What you are asked to do – Every line in the data below from the one containing "839x451 pixels." down to the one containing "Viewport: 241px width, 416px", both included, must be retyped exactly; no other line is to appear.

Information provided –

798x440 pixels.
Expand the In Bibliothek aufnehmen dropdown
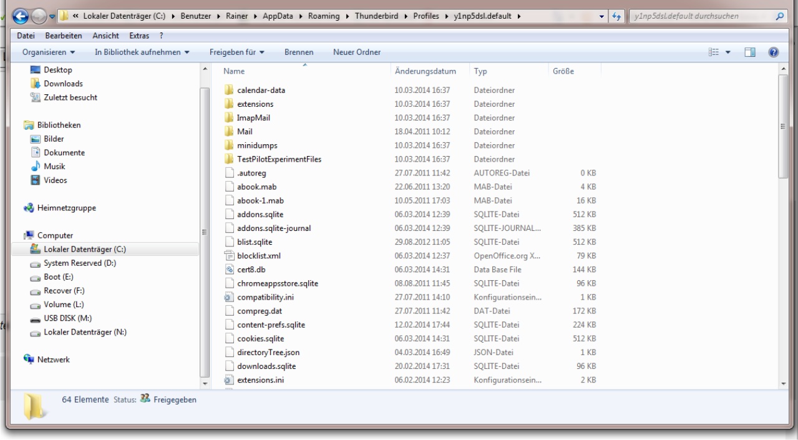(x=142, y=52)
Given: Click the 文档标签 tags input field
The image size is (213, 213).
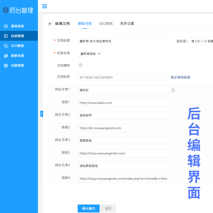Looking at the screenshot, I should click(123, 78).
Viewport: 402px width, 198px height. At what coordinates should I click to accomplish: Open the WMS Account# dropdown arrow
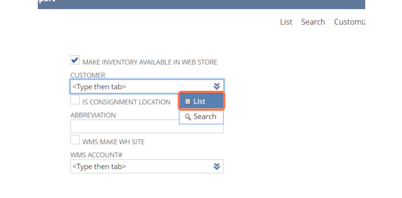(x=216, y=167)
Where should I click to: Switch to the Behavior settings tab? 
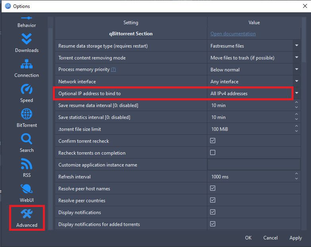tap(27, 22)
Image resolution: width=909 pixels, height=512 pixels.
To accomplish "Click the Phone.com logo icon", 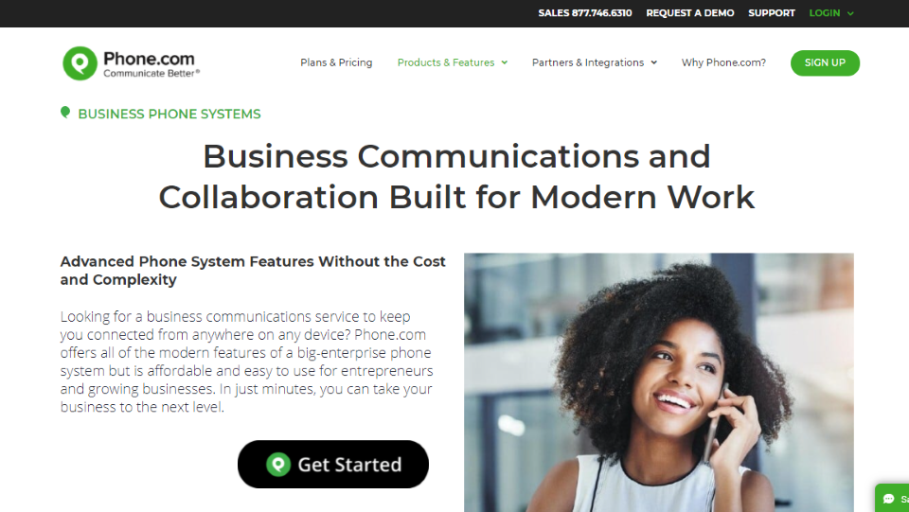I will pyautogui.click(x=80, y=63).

* * *

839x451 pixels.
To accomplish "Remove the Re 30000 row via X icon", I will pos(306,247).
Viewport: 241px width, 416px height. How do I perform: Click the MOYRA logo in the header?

Response for this exercise –
839x451 pixels.
To accomplish "Remove the Re 30000 row via X icon", I will pos(306,247).
Viewport: 241px width, 416px height. How do I perform: Click the MOYRA logo in the header?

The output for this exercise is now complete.